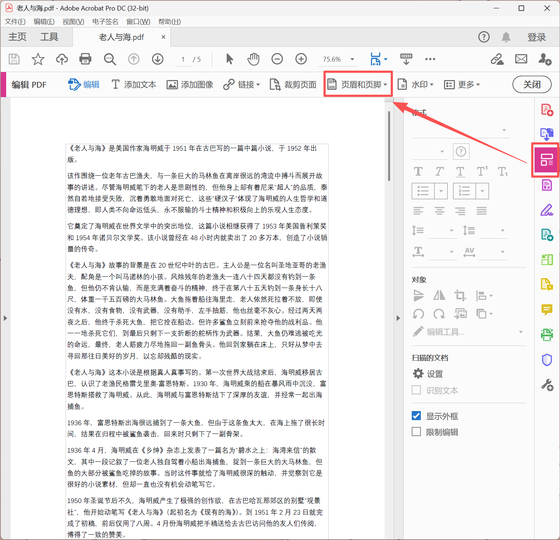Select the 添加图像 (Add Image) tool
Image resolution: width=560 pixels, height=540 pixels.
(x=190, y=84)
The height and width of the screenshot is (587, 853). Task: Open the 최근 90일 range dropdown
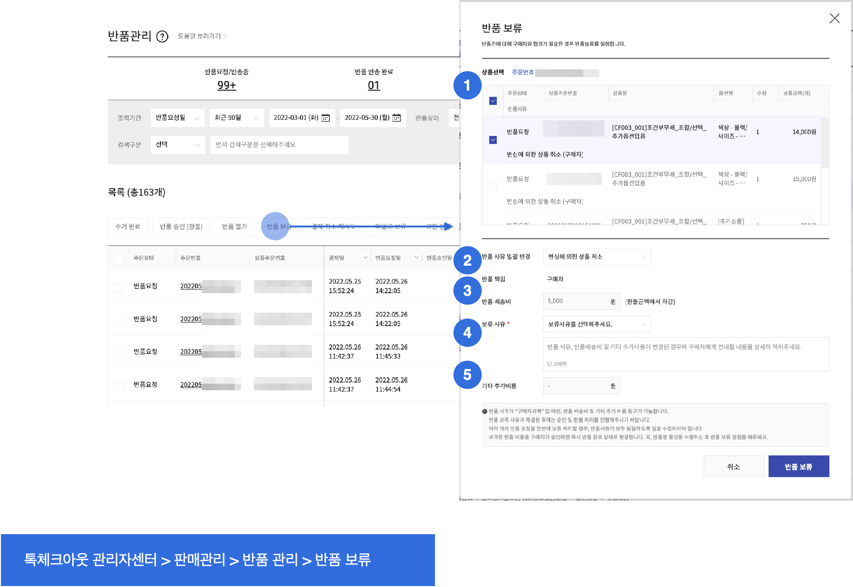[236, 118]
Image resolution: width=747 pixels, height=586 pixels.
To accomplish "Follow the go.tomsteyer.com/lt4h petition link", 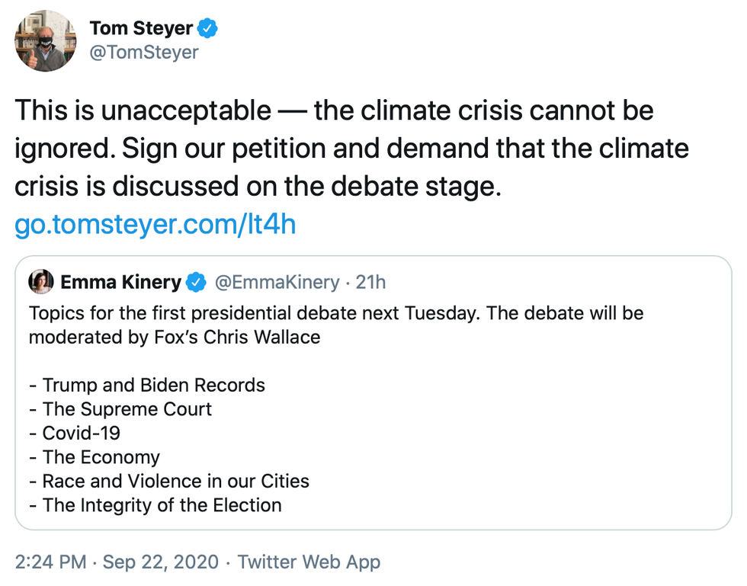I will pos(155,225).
==
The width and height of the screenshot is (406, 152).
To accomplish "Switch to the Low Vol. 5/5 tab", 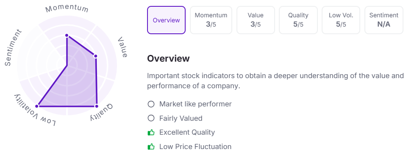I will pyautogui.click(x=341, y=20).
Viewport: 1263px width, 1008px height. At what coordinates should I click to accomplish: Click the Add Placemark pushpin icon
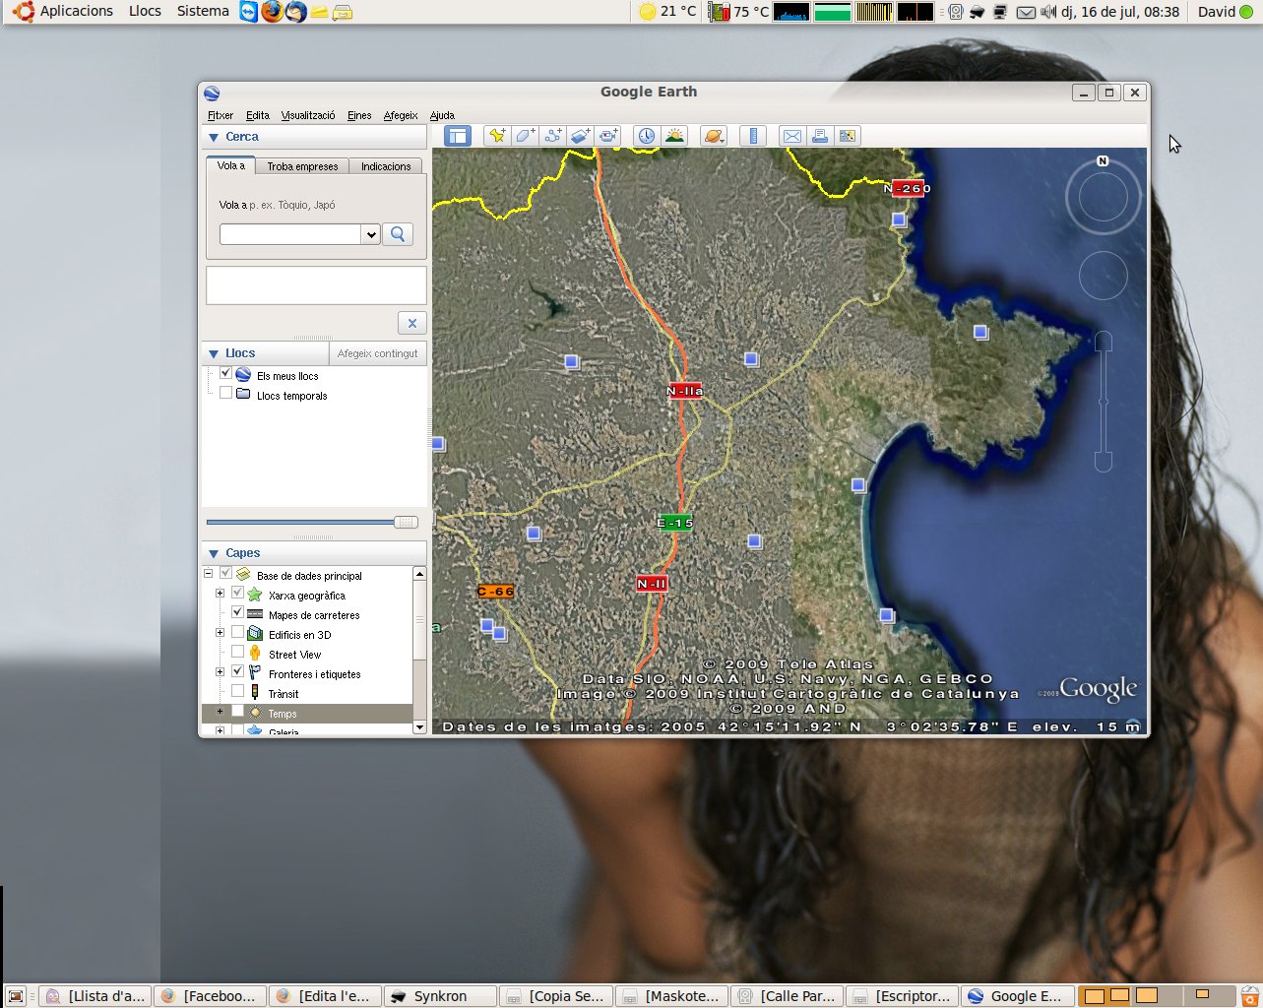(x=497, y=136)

• [Goal] Please copy the data again, starting with the line containing "Viewport: 1263px width, 1008px" and going on through the line containing "(x=497, y=136)", swapping "pushpin" for "thumbtack" and leaving everything else as it is. Omit the pictures from your answer.

• [Answer to this problem]
Viewport: 1263px width, 1008px height. At what coordinates should I click to accomplish: Click the Add Placemark thumbtack icon
(x=497, y=136)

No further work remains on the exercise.